Building more housing is the key to fighting the growing homelessness crisis in Santa Clara County. Two officials want to give a local nonprofit $25 million to do so.
Supervisors Joe Simitian and Otto Lee announced a proposal Thursday to grant LifeMoves, the region’s largest temporary housing provider, a multi-million dollar contract to help it replicate an existing shelter site in Mountain View at 10 other locations across the county.
The grant, made up of mostly American Rescue Plan funds, is up for a vote at the Board of Supervisors meeting on Tuesday. Upon approval, the county plans to enter an agreement with LifeMoves by Nov. 16.
“If we can do what LifeMoves has already done, and we can, then do it again and again,” Simitian said. “You can get folks who are at risk every minute of every day of their lives out of the place they are and to a much better place.”
Shelter in shipping containers
More than 9,700 people are homeless in Santa Clara County as of 2019. The most current count of homeless residents is unknown, as the county canceled its biennial survey earlier this year due to COVID-19. But advocates say the pandemic has forced even more people onto the streets.
In San Jose, the largest city in the county, officials are pushing to find solutions to a growing crisis. Mayor Sam Liccardo, backed by six councilmembers, unveiled a plan this week to cut the homeless population in the city by 20% through prefabricated housing.
Last May, LifeMoves opened a homeless shelter in Mountain View that houses up to 124 people, including families. The project transformed shipping containers into prefabricated homes, giving each household a private room.
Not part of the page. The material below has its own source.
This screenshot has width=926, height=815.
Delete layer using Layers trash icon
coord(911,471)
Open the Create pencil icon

LifeMoves also provides social services tailored to each participant’s needs.
“Our formula for success includes intensive case management, behavioral health services and employment services,” said LifeMoves CEO Aubrey Merriman. “We’re Google mapping them back to long-term self-sustainability and permanent housing.”
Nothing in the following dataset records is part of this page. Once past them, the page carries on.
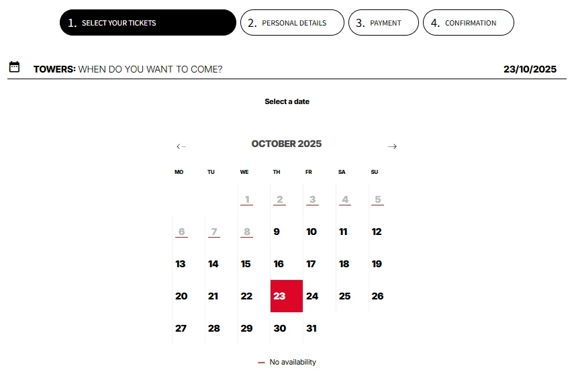Select Monday October 27
The width and height of the screenshot is (574, 378).
point(181,328)
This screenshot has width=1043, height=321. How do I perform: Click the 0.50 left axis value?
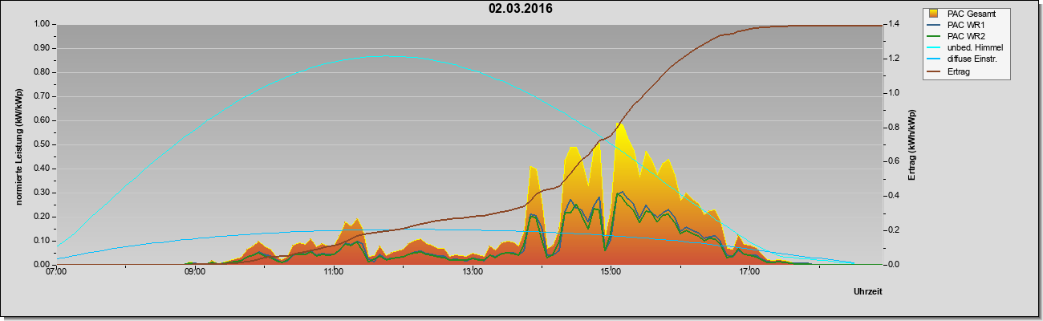point(43,144)
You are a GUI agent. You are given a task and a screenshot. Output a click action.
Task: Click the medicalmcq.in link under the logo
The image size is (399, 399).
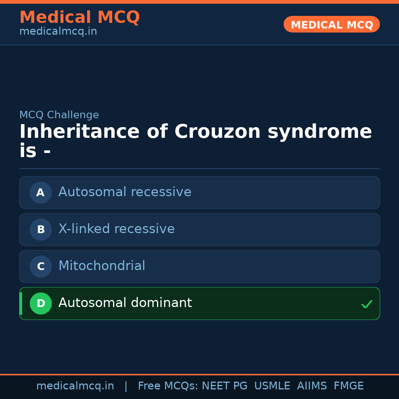(x=58, y=31)
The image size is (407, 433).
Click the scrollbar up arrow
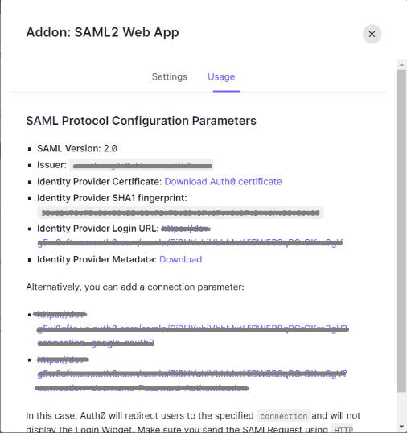[x=401, y=65]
According to LifeMoves, 69% of individuals and 89% of families who participate in its programs obtain permanent housing.
Expanding the plan
LifeMoves has called on government officials and private companies to help expand its ambitious plan of building prefabricated housing at 10 other sites in Santa Clara County, which could cost upward of $250 million.
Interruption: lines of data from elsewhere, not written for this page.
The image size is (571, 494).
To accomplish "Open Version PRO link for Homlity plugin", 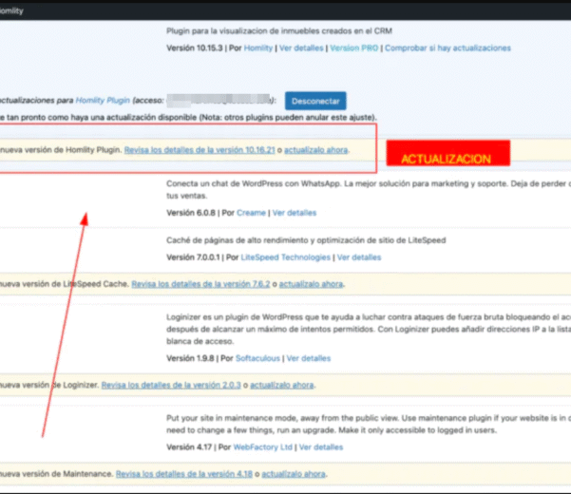I will point(352,48).
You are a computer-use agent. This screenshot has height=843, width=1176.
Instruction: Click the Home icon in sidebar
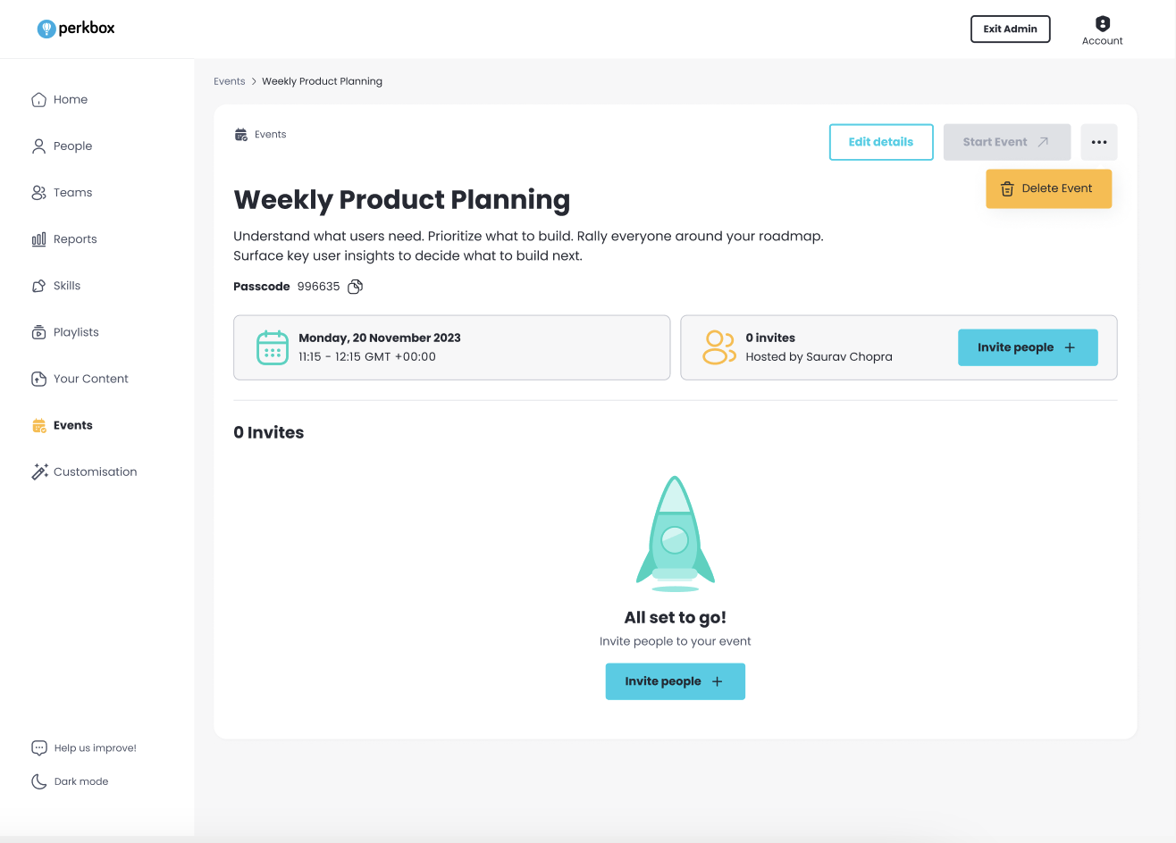[x=38, y=99]
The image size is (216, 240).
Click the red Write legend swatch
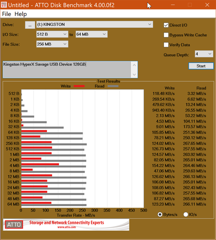[x=79, y=86]
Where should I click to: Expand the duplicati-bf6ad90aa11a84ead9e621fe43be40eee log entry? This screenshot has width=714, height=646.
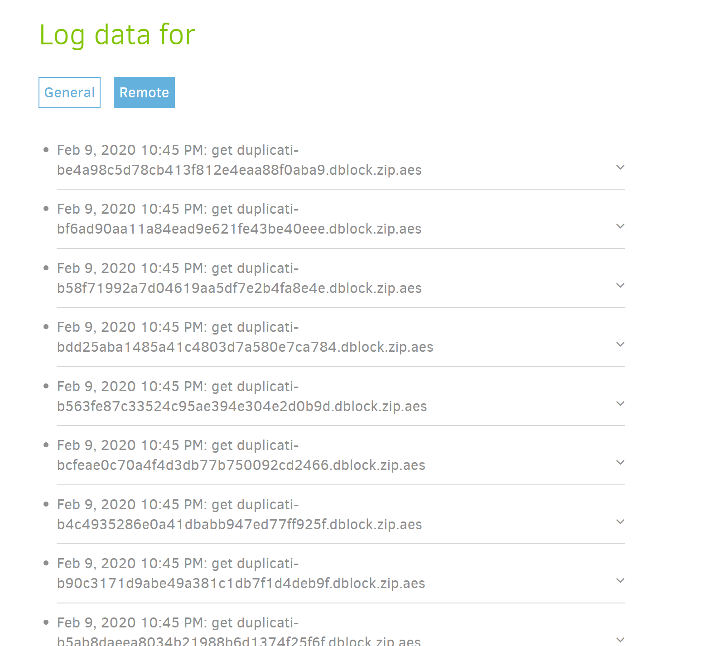pos(620,227)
The $25 million grant would be a starter fund, Simitian said, and would cover costs to identify possible locations and develop the units at $2.5 million per project, according to county officials.
The 10 sites, if operating at full capacity, could serve 20,000 people over five years, LifeMoves estimates. Merriman said LifeMoves is already in talks with several cities across Santa Clara County about possible sites.
If things go smoothly, the proposed new housing sites can open within months, Merriman said. LifeMoves took six months to open its housing site in Mountain View.
Lee said Santa Clara County needs to be cost effective when it uses taxpayer funds for these types of projects.
“This option is definitely one of the quickest and the best that we have right now to tackle this urgent housing problem,” Lee said.
Since voters approved the $950 million housing bond Measure A in 2016, Santa Clara County has added roughly 2,000 affordable units to its inventory. Another 1,499 units are under construction, and 1,681 units are in the pipeline, according to the county.
Still, that’s not enough, supervisors say. According to a 2019 survey, 82% of the unhoused population in the county does not have regular shelter.
“There’s been so much done by so many good people… (but) we’re still running in place,” Simitian said. “We need to do more, and we need to do more now.”
Christian Dickens has bounced from shelter to shelter for the last three years, until he moved into a unit at the LifeMoves Mountain View shelter about a month ago.
“I’ve never experienced nothing like a shelter like this where you got to have your own space,” Dickens told San José Spotlight. “This is a great start for a person that’s just trying to get their life together.”
With a stable living condition, Dickens is now back in school getting his GED.
“It’s great that this (is) taking place now because this should have happened a while ago,” he said. “Hopefully they can have some more places like this.”